KEY POINTS:
The prospect of Prime Minister Helen Clark riding an anti-nuclear charger into this year's meeting of Apec leaders may endear her to a domestic constituency that lacks all sense of reason when it comes to matters nuclear.
It may even, heaven forbid, provide useful television footage for Labour to use as advertising in next year's general election campaign as it promotes Clark as a climate-change warrior.
But Clark will be displaying a tin ear to the momentous problems faced by polluters such as China and the political sensibilities of the United States and Australia if she opposes the inclusion of nuclear energy among possible alternatives to power sources that arguably have a bigger impact on climate change.
Although New Zealand media have played up a showdown in Sydney this weekend, Clark will be on shaky ground if she tells Apec leaders that New Zealand is against nuclear power for peaceful purposes.
Clark is an architect of New Zealand's anti-nuclear legislation that had its genesis in Cold War tensions. New Zealanders were horrified by French nuclear testing in the Pacific and worried that any presence of US nuclear-armed ships in our harbours might make us a target for the Evil Empire.
There are legitimate concerns over the disposal of nuclear waste. The New Zealand Nuclear Free Zone, Disarmament and Arms Control Act aimed to establish us as a nuclear-free zone and a country that would promote disarmament and international arms control. But there is no clause stating that New Zealand should expand the legislation to promote an international stance against using nuclear power for electricity.
The draft Apec leaders' communique refers to the use of nuclear energy by interested economies, alongside other efficiency mechanisms to combat climate change, including clean-coal technologies and renewables.
Foreign Minister Winston Peters has warned that the US and Australia may try to toughen up the final document at the leaders' pow-wow in Sydney this weekend.
This presents a challenge for Clark, who moved to get climate change on the agenda two years ago. But she has since seen the US and Australia - regarded as pariahs by climate-change activists because they have not committed to the demonstrably faulty Kyoto Protocol - move to centre stage of the debate.
Clark says nuclear energy is not something New Zealand will ever tout. But there is a big difference between such touting and conceding that its use by countries such as China, which plans a string of nuclear power stations, can stop their people from choking on pollution from the coal-fired plants that power the world's factories and also cook the planet.

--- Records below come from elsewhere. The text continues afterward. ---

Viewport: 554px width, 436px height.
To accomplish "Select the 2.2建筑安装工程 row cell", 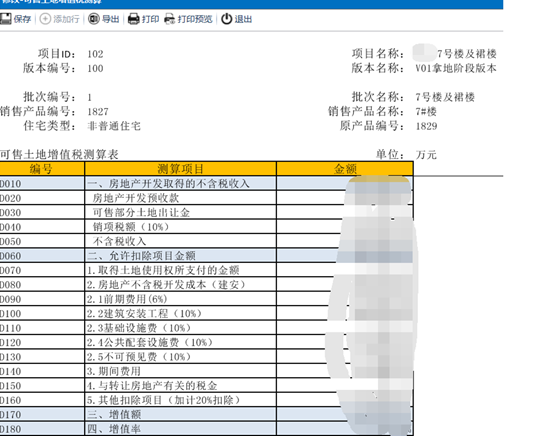I will (x=181, y=313).
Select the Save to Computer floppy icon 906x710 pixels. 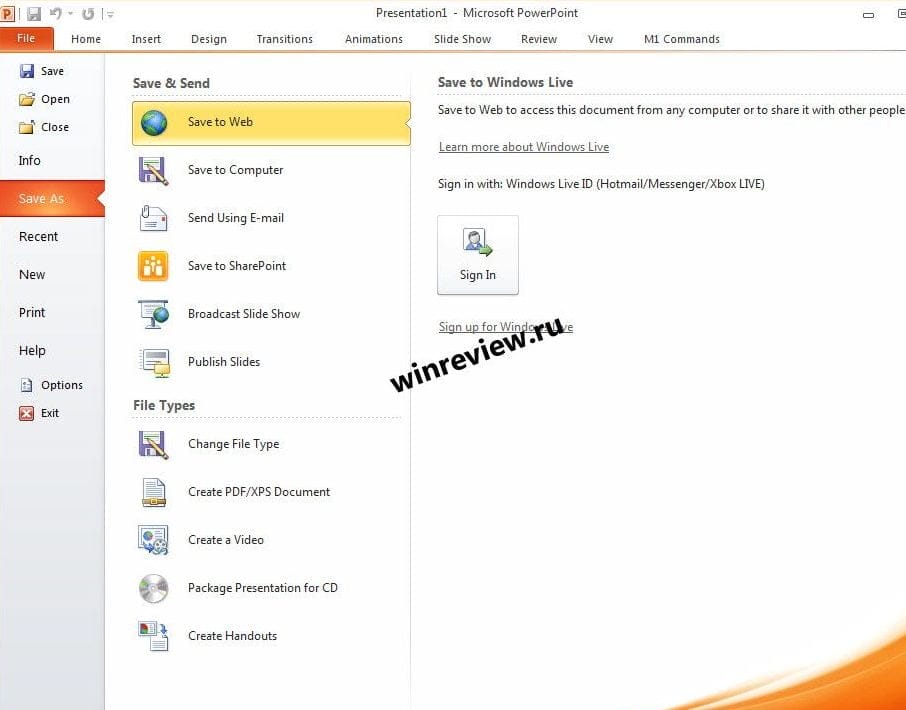[x=154, y=171]
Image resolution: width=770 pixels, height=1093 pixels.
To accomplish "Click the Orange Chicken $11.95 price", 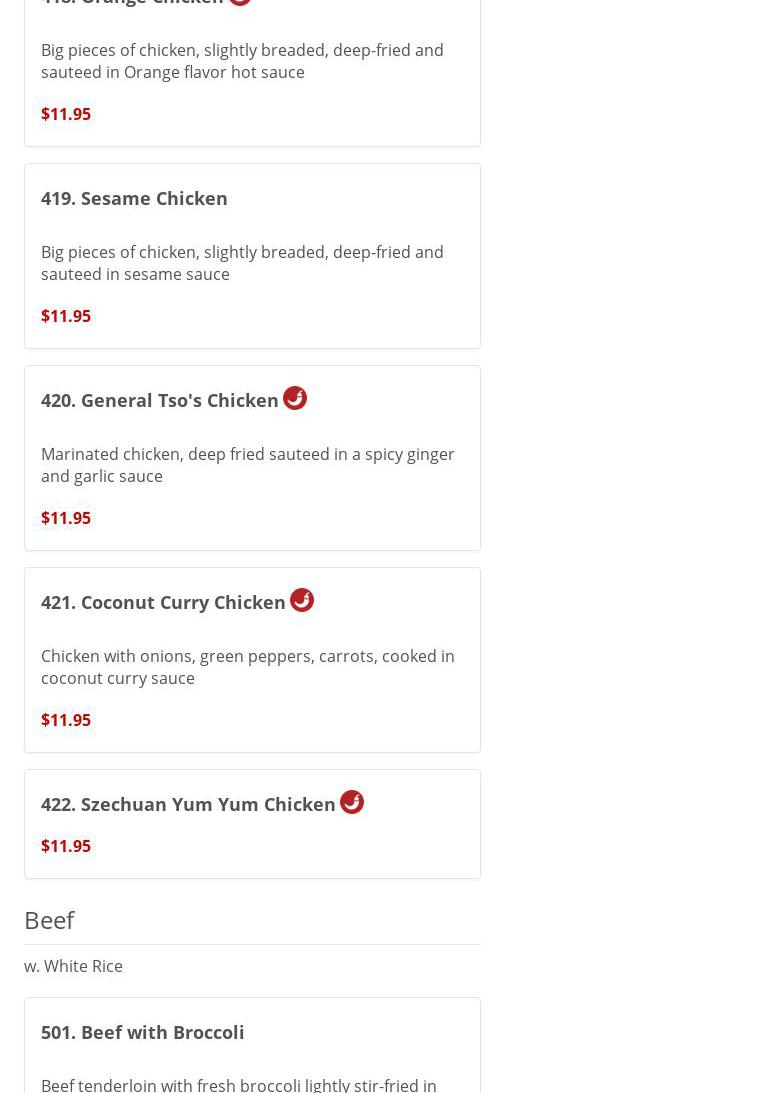I will [66, 114].
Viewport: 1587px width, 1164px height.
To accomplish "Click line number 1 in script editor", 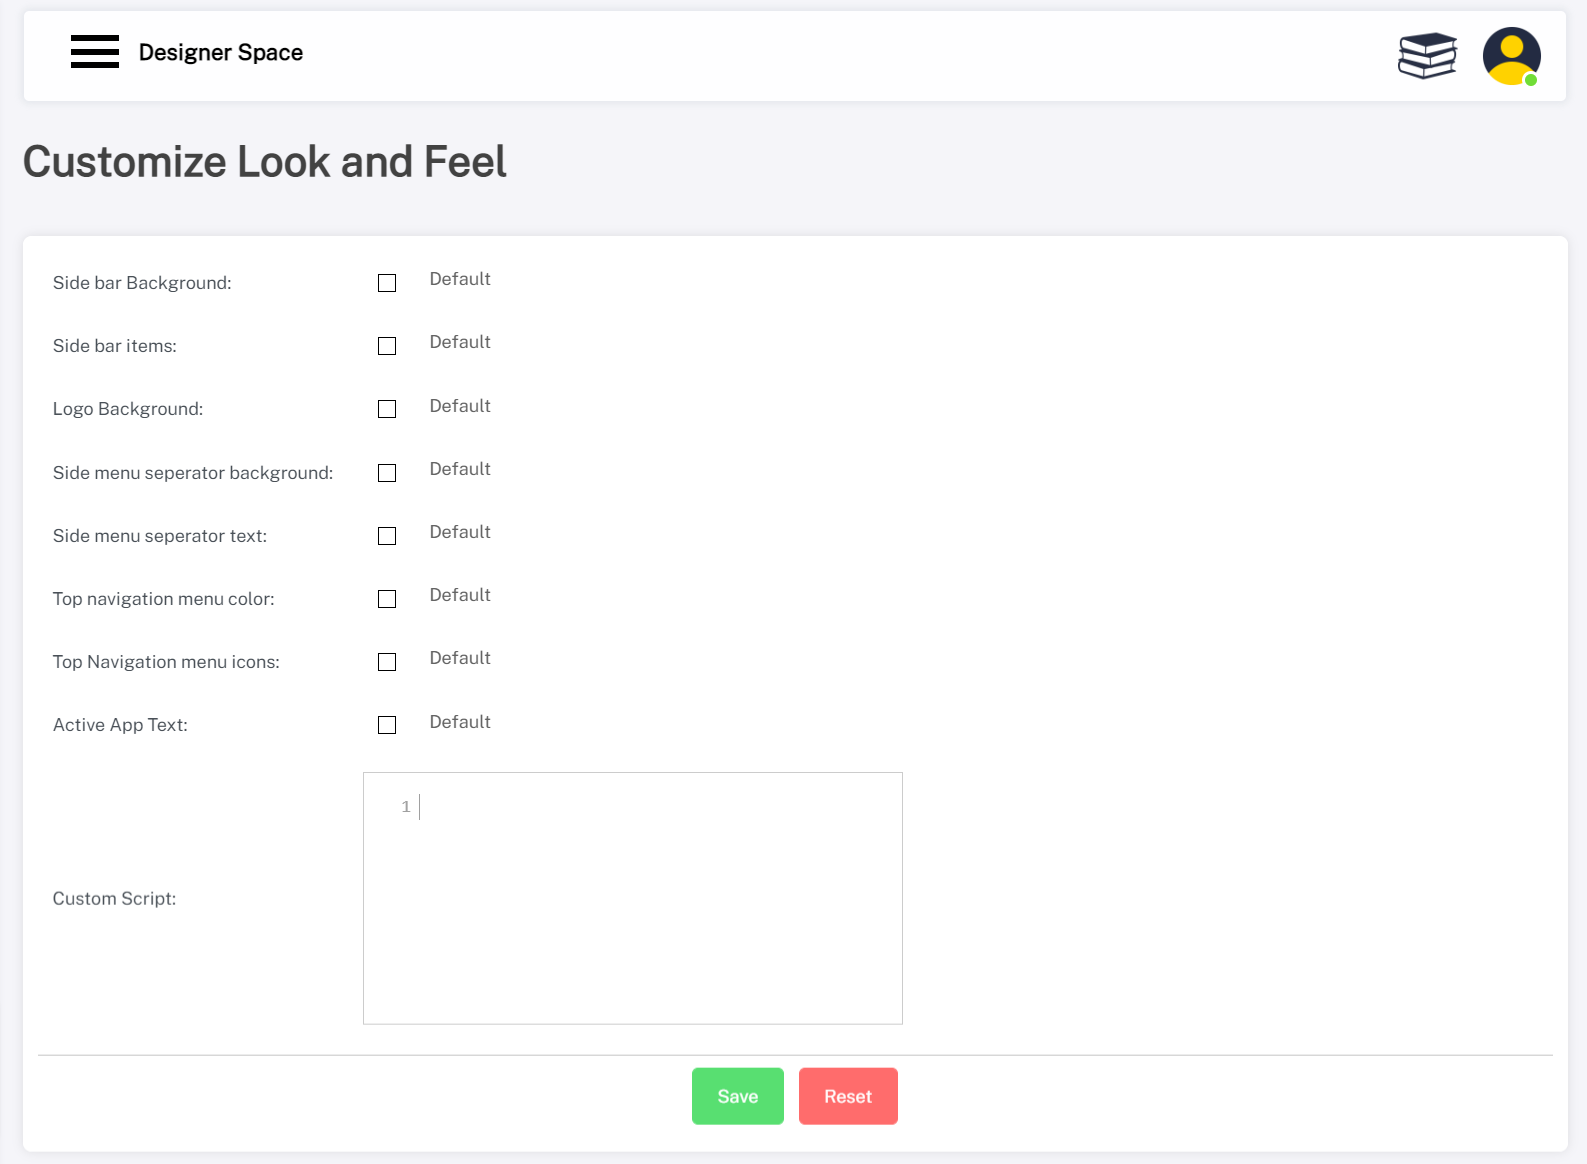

It's easy for little New Zealand to be precious. But few other countries in the Asia-Pacific area are blessed with our natural advantages, including few people and plenty of hydro and geothermal resources. Australia, facing water shortages and a pretty dismal future on the UN climate-change scenarios, has acknowledged there may come a time when it will install nuclear power stations.
Harder to swallow is Clark's reported concession that the clause on nuclear power in the draft communique meets definitions compatible with Kyoto - but that is not something we are going to endorse. She should ponder whether taking such a position might seem illogical. Surely if the definition is compatible with Kyoto, Clark should give it a tick? The inconvenient truth is that while New Zealand has ratified Kyoto it has not honoured it.
New Zealand has made no progress in reducing greenhouse gas emissions and also faces a multimillion-dollar bill for being a hefty polluter rather than a net contributor to greenhouse-gas reductions.
Other political leaders will be too polite to make this point. But they will not thank Clark if she is on a shaky Kiwi horse.
Memories of the Anzus dispute still rankle, even though all three nations have come a long way to re-establish the warm relationship that existed before the fracture leading to the suspension of the Anzus alliance.
A high-powered US delegation in Auckland tomorrow for the US-New Zealand Partnership Forum contains members with personal experience of the 1980s dispute.
Clark will not do New Zealand any favours if she ignites new nuclear divides. Far better to forge a spirit of partnership with the US so the two countries can combine on some of the major technological challenges posed by climate change.